Share

Bab 10

Saat siuman, ia merasa perutnya sakit sekali. Cio San kini sedang berada di biliknya sendiri. Ia terbaring diatas tempat tidurnya. Ada bau ramuan obat. Mungkin juga bau ini yang membuatnya tersadar. Di samping tempat tidur Cio San, Tan Hoat, sang gihu duduk disebuah bangku kayu kecil.

Raut wajahnya kelam sekali. Biasanya, tidak seperti ini wajah gihunya. Tan Hoat baru kembali dari tugas perguruan. Selama beberapa tahun ini, Tan Hoat memang sering sekali turun-naik gunung untuk menunaikan tugas perguruan. Melihat ada gihunya di samping, Cio San merasa senang sekali.

Namun gihunya bertanya dengan ketus, “Kau sudah siuman?”

“Iya, Gihu,” jawab Cio San. Ada rasa tidak enak di ulu hatinya ketika ia berbicara.

“Orang-orang bilang kau menangis karena menerima serangan A Pao?”

Cio San menutup matanya. Ia tidak menangis karena serangan A Pao. Ia menangis karena merasa tidak diperlakukan dengan adil oleh saudara-saudara seperguruannya sendiri. Tapi bagaimana ia menceritakan ini kepada gurunya? Selama ini, gurunya tidak pernah tahu akan perlakuan mereka terhadapnya. Jika kemudian ia bercerita, bukankah nanti akan dianggap mencari-cari alasan? Apalagi jika nanti dia bercerita dan semua orang itu menyangkal, maka hasilnya akan lebih parah lagi. Ia akan semakin tersudut.
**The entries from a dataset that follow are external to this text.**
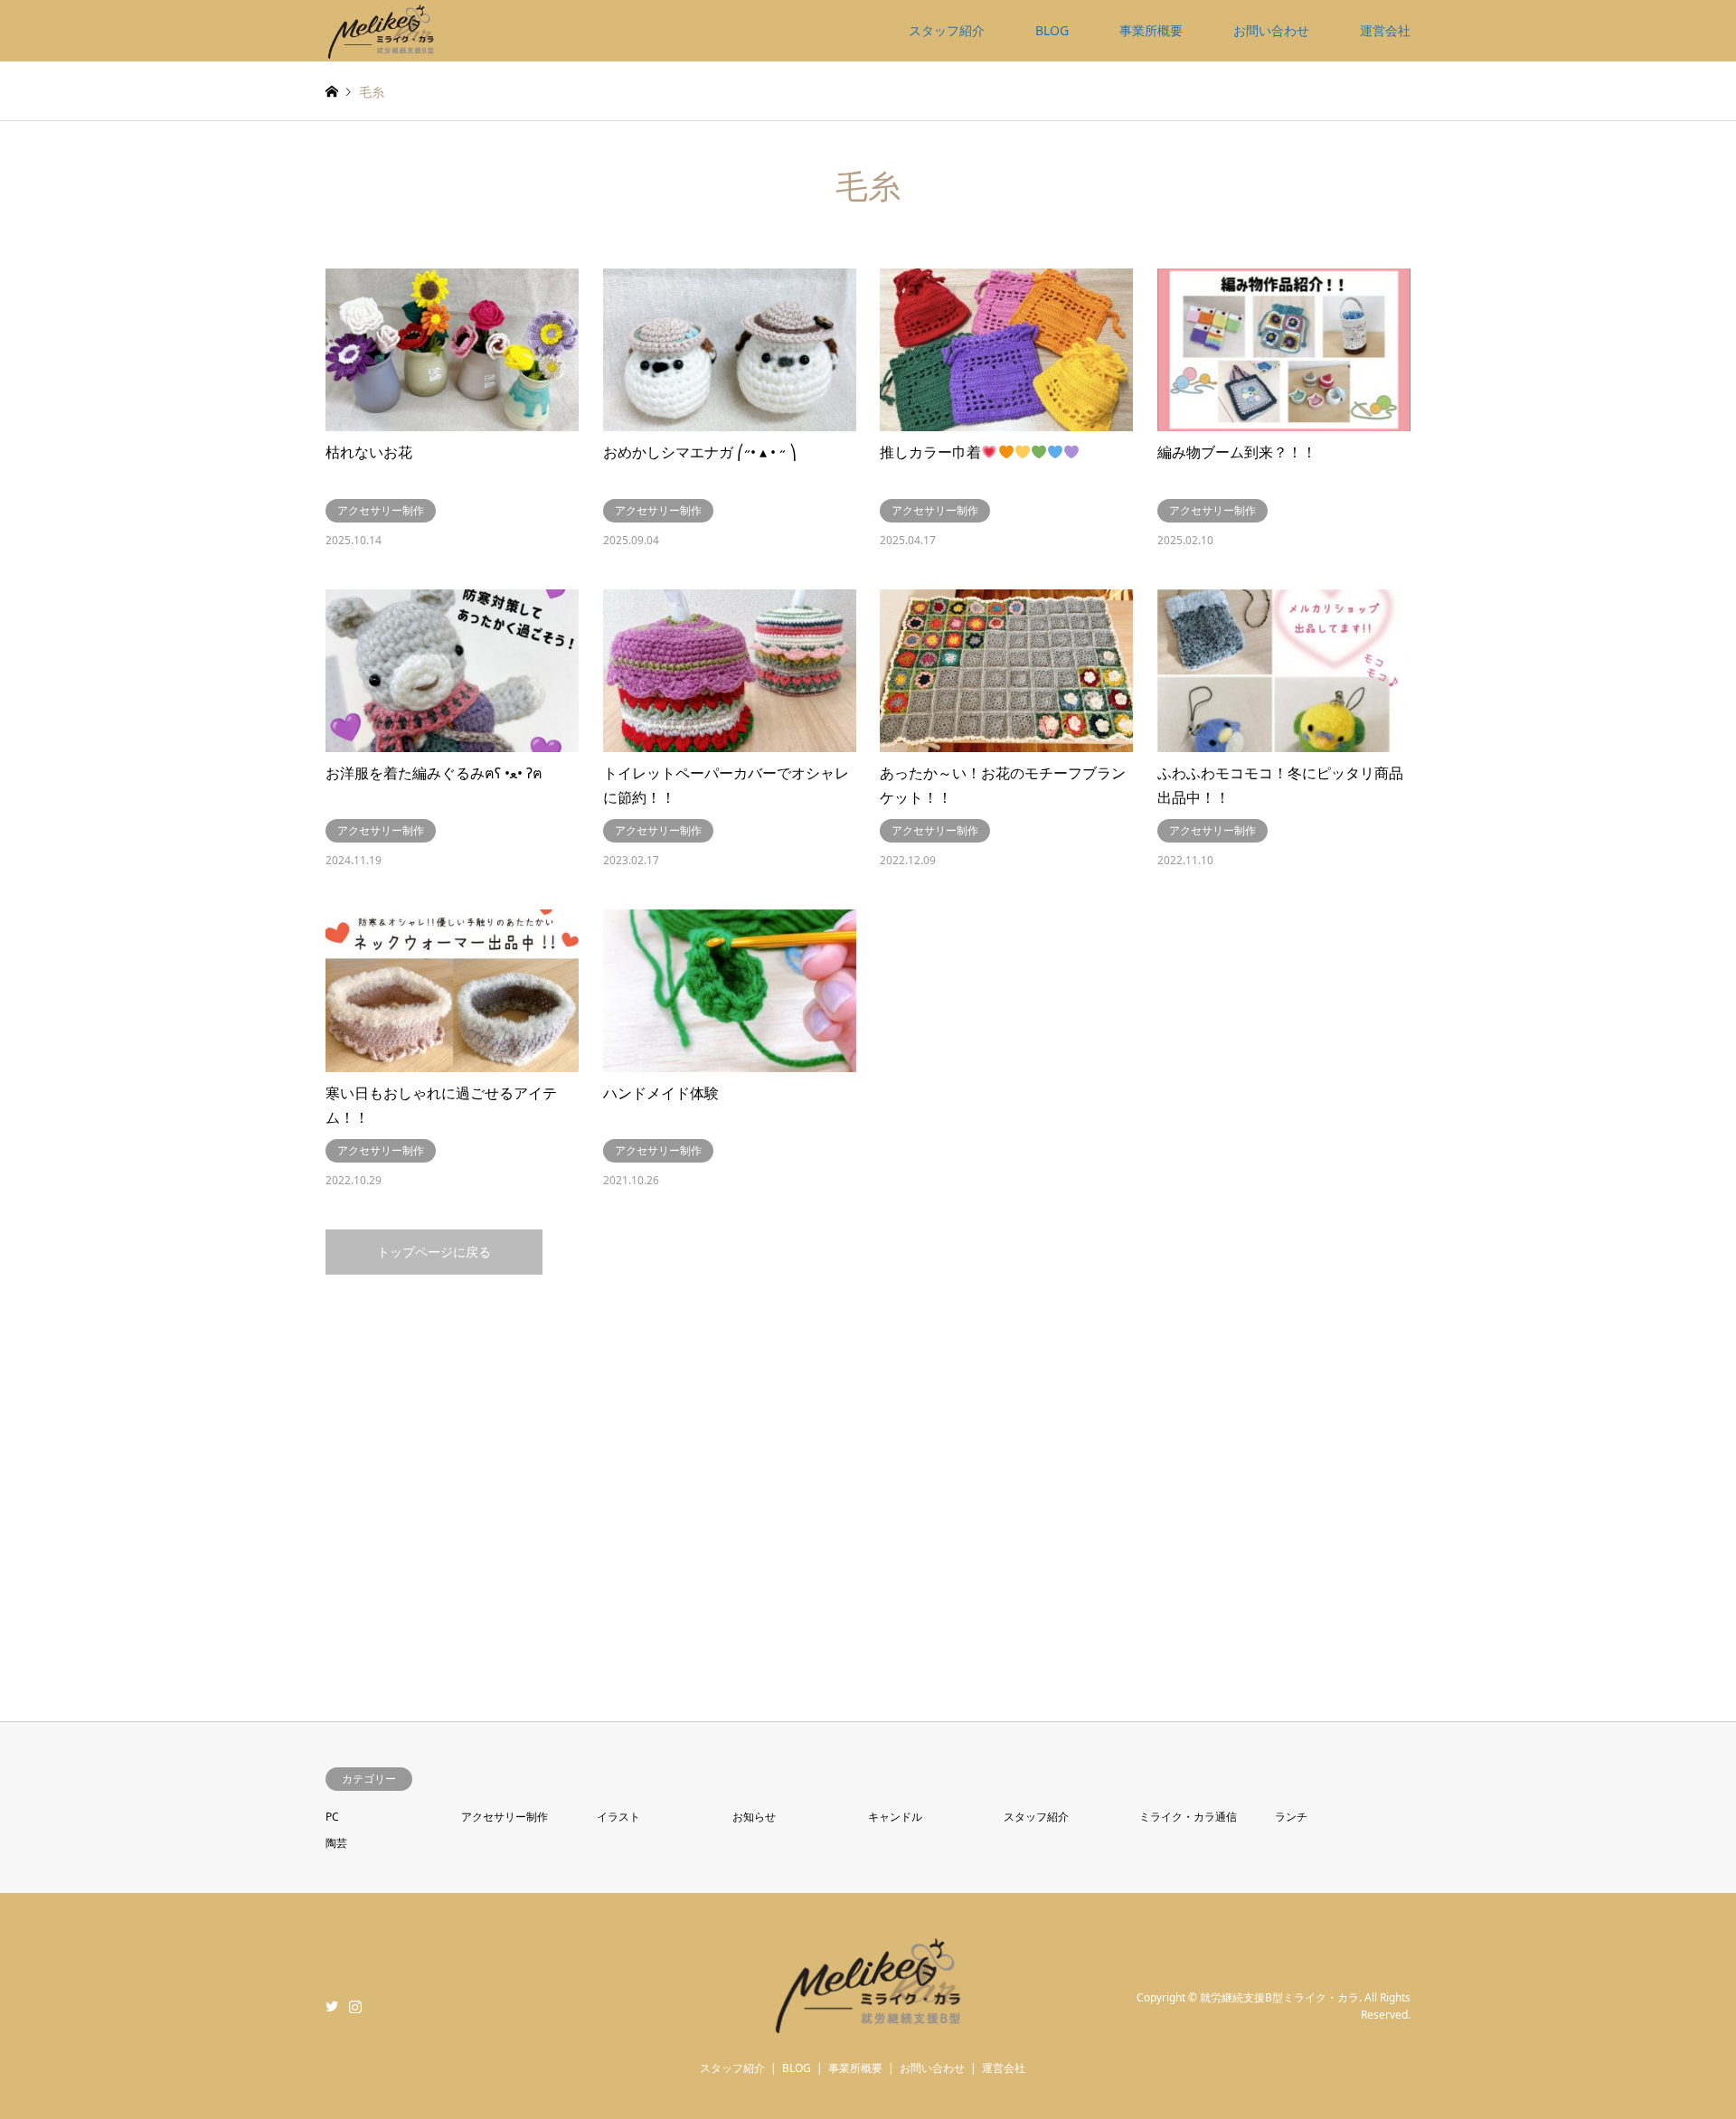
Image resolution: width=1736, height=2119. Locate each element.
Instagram (355, 2006)
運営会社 (1385, 30)
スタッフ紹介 (947, 30)
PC (332, 1816)
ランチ (1291, 1816)
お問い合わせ (1271, 30)
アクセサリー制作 (504, 1816)
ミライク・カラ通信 (1188, 1816)
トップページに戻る (434, 1251)
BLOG (1052, 30)
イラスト (618, 1816)
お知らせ (754, 1816)
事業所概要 (1151, 30)
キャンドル (895, 1816)
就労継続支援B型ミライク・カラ (1279, 1997)
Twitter (332, 2006)
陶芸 (336, 1843)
“Iya, Gihu,” Cio San menjawab pelan.

Gihunya juga hanya berbicara dengan pelan, namun kata-katanya menusuk sekali.

“Kau.... kau membuatku malu. Kau membuat semua murid Bu Tong-pay malu. Seorang laki-laki lebih baik mati di dalam pertempuran, daripada menangis ketakutan dalam perkelahian.”

“Maafkan teecu (murid), Guru.., teecu...” Cio San juga sudah tidak bisa berkata apa-apa lagi.

Suhu (guru) sekaligus gihunya itu berdiri lalu keluar dari bilik itu. Berjalan dengan gontai.

Cio San hanya menghela nafas. Ia menangis lagi. Ia sudah mempermalukan gurunya.

Ia tidak pernah menangis karena rasa takut. Ia tidak menangis karena kesakitan. Tidak. Ia menangis karena kemarahan. Karena diperlakukan tidak adil.

Ya! Benar!

Ia menangis karena melihat ketidakadilan. Ia lalu teringat ayahnya lagi yang dulu pernah berkata, “Laki-laki hanya pantas meneteskan airmata karena melihat penindasan.”

Cio San berpikir, apakah memang ia menangis karena alasan itu? Semakin lama ia berpikir, akhirnya ia tersadar. Yang dimaksudkan ayahnya adalah ‘penindasan’ terhadap orang lain. Jika penindasan itu terjadi kepada dirinya, maka itu bukanlah penindasan. Tapi itu karena ia tidak mampu membela dirinya sendiri.

Kesadaran berpikir seperti ini, bagi anak berumur belasan tahun sebenarnya boleh juga dibilang ajaib. Biasanya anak-anak itu lebih suka mencari pembenaran dan membela diri. Tapi Cio San sudah mulai paham bahwa, jangan-jangan ia memang hanya mencari pembenaran.

Dalam hati, ia menguatkan dirinya. Ia harus menerima resiko karena kelemahannya sendiri. Apapun nanti hukumannya, harus ia terima dengan berani. Ia tidak boleh menangis lagi. Ia tidak boleh membuat gihunya kecewa dan marah lagi seperti tadi. Dan yang lebih penting, ia tidak boleh LEMAH lagi!

Akhirnya ia tersenyum. Senyum pahit yang selalu dilakukannya. Tapi senyum seperti itu terkadang memang bisa mengobati luka hatinya. Luka hati siapa saja.